Hay viajes luminosos y otros, oscuros. Desde estas páginas, varias veces nos hemos referido a momentos históricos tristes para Sudamérica, que han signado a toda una generación, que fue diezmada por las diferentes dictaduras que asolaron la región. Esos momentos tan tristes, siempre latentes en alguna propuesta política que pide el retorno de los militares al poder, sumieron a gran parte de la población en una diáspora por países que supieron albergarlos y protegerlos de la tortura, la muerte y la desaparición.
Argentina y Chile, dos naciones del Sur extremo de América, también sufrieron intensamente una política de exterminio como Uruguay, Brasil, Perú y otros que formaron el famoso Plan Cóndor, especie de “tierra liberada” para perseguir y matar o devolver a sus países a quienes se refugiaban en territorios vecinos. Muchos de los que huyeron más lejos alcanzaron (alcanzamos) a sobrevivir. El ostracismo y el exilio fueron monedas corrientes para toda esa generación que contó entre sus compañeros, amigos y familiares con algún “desaparecido”.
********
Instrucciones.
1) Enumera todos los países que se mencionan por su nombre en el fragmento sobre las dictaduras sudamericanas.
2) Extrae del fragmento sobre las dictaduras sudamericanas el pasaje que comienza con "Hay viajes luminosos" y continúa hasta "y la desaparición.".

Datos mostrados.
********
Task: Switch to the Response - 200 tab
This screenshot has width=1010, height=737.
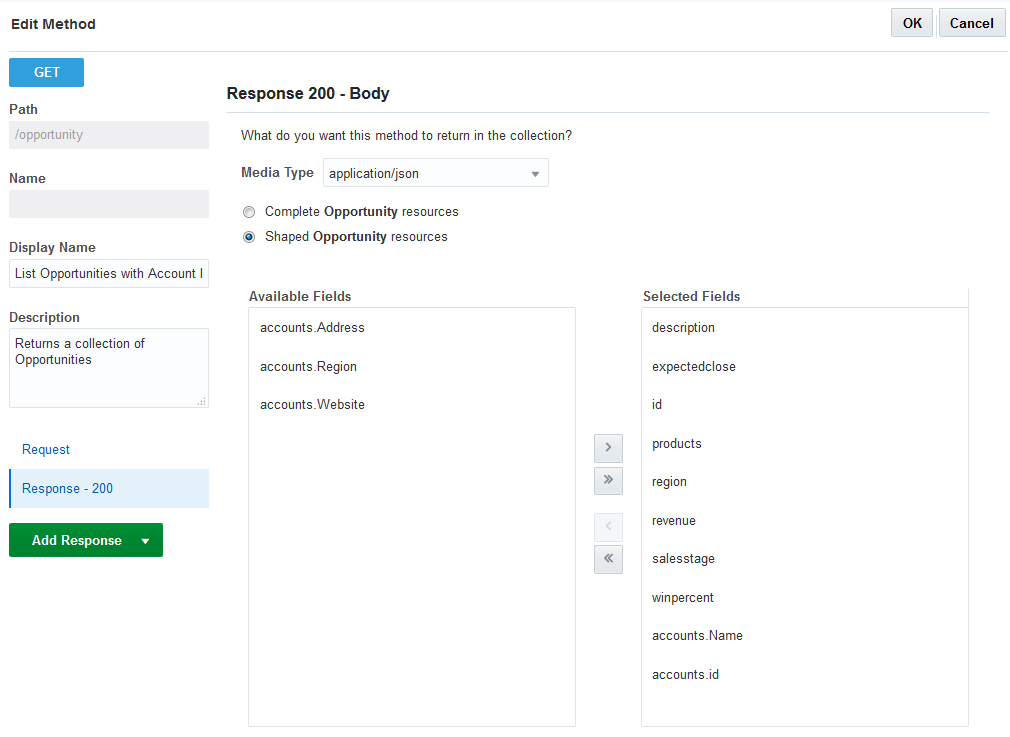Action: click(x=68, y=489)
********
Respuestas por tarea.
1)
- Argentina
- Chile
- Uruguay
- Brasil
- Perú

2)
Hay viajes luminosos y otros, oscuros. Desde estas páginas, varias veces nos hemos referido a momentos históricos tristes para Sudamérica, que han signado a toda una generación, que fue diezmada por las diferentes dictaduras que asolaron la región. Esos momentos tan tristes, siempre latentes en alguna propuesta política que pide el retorno de los militares al poder, sumieron a gran parte de la población en una diáspora por países que supieron albergarlos y protegerlos de la tortura, la muerte y la desaparición.